These are the key concepts you need to understand to accurately answer the question.

Null Hypothesis

The null hypothesis is the starting assumption in hypothesis testing. It represents the default position that there is no effect or no difference. In this exercise, the null hypothesis is that the population mean of cigarettes smoked per day is 31. It is stated as \(H_0: \mu = 31\).

• Purpose: The null hypothesis serves as a baseline to test against the research claim.
• Interpretation: Rejecting the null hypothesis suggests that there is enough evidence to support the claim, whereas failing to reject it indicates insufficient evidence.

It is essential to clearly define the null hypothesis, as it frames the statistical test and decision-making process.

Alternative Hypothesis

The alternative hypothesis presents what the researcher believes to be true. It opposes the null hypothesis. In the context of this exercise, the researcher's claim is that smokers, on average, smoke fewer than 31 cigarettes a day. This is the alternative hypothesis, denoted as \(H_1: \mu < 31\).

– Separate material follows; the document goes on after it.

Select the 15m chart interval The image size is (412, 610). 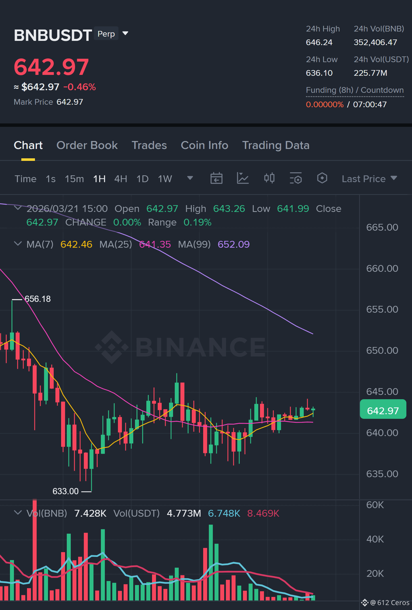(74, 179)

• Directionality: Since the claim is about smoking less, it is a left-tailed test.
• Significance: Acceptance of the alternative hypothesis implies sufficient evidence supporting the claim.

Understanding the alternative hypothesis is crucial, as it guides the inquiry into whether there is enough evidence to support the researcher's assertion.

Critical Value

The critical value marks the boundary between the region where the null hypothesis is not rejected and the region where it is rejected. For this test, knowing that it's left-tailed and that the significance level \(\alpha = 0.05\), we use the t-distribution to find the critical value.

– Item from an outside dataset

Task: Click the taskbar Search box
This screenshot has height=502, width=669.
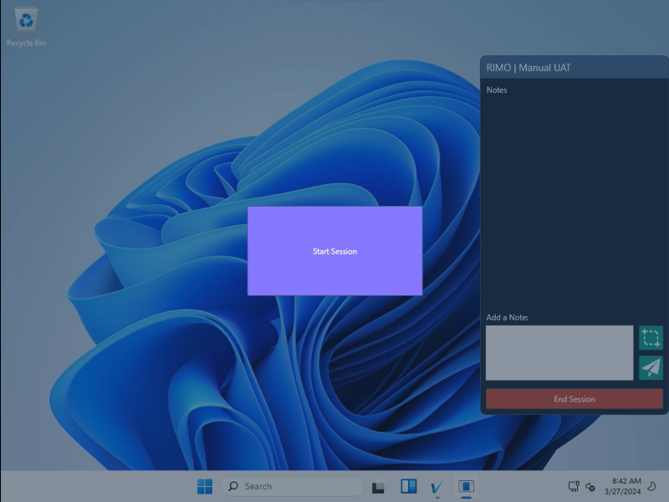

• The critical value is \(t_c = -1.833\) for 9 degrees of freedom.
• It provides a cutoff point: If the test statistic is more extreme, in this case less than -1.833, you reject the null hypothesis.

The critical value plays a pivotal role in the decision-making process, as it delineates when the evidence is strong enough to reject the null hypothesis.

Test Statistic

The test statistic helps to decide whether to reject the null hypothesis. It is calculated using sample data in conjunction with the parameters described in the null hypothesis. For this exercise, the test statistic is derived using the formula for the t-test:\[t = \frac{\bar{x} - \mu}{\frac{s}{\sqrt{n}}}\]where \(\bar{x} = 28\) is the sample mean, \(\mu = 31\) is the population mean, \(s = 2.7\) is the sample standard deviation, and \(n = 10\) is the sample size. This calculates to \(t \approx -3.51\).

• Comparison: If \(t\) is less than \(t_c\), the null hypothesis is rejected.
• Meaning: Here, since \(t \approx -3.51\) is less than \(-1.833\), evidence suggests the average number smoked is less than 31.

The test statistic gives quantitative evidence concerning the likelihood of the null hypothesis, guiding the final decision.